───── Stored data ─────
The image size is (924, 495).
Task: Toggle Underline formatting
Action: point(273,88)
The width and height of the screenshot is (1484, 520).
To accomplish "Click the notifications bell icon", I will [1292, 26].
─────
───── Stored data ─────
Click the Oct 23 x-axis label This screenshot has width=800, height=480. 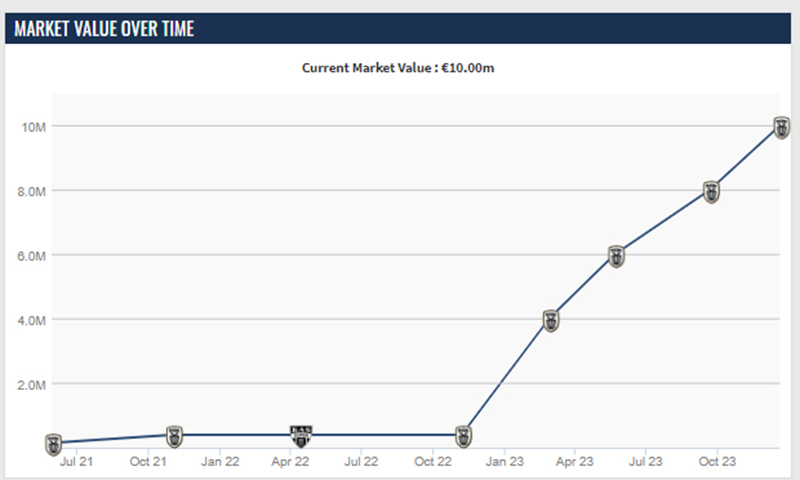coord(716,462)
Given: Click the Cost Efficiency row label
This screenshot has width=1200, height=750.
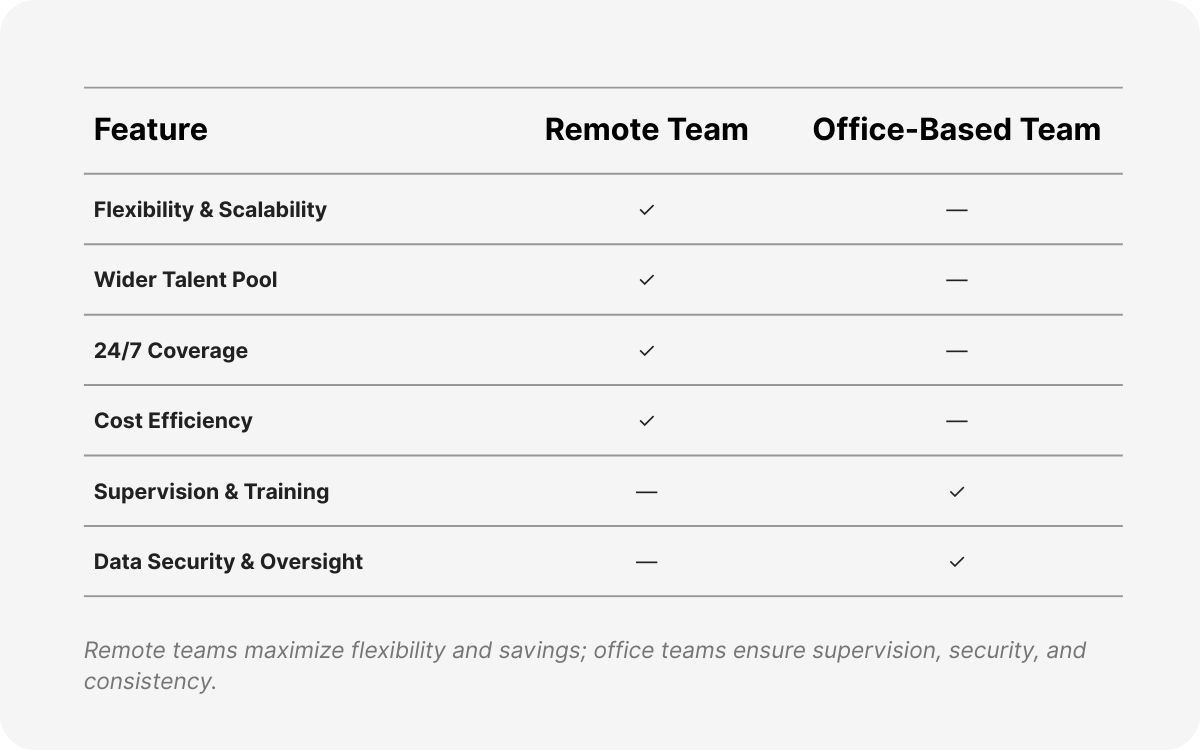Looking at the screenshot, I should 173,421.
─────
───── Stored data ─────
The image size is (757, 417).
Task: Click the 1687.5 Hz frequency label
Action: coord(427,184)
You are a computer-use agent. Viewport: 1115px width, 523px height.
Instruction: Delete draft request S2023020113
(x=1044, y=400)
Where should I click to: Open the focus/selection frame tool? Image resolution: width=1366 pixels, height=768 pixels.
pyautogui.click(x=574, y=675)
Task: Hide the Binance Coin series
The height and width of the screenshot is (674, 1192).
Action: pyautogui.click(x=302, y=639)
─────
Requirement: Above are the entries. Copy exactly the part that opens with the line containing "Where should I" and closes with the line containing "Task: Hide the Binance Coin series", and no more.

Solution for this problem:
Where should I click to: Open the focus/selection frame tool? Image resolution: width=1366 pixels, height=768 pixels.
pyautogui.click(x=574, y=675)
Task: Hide the Binance Coin series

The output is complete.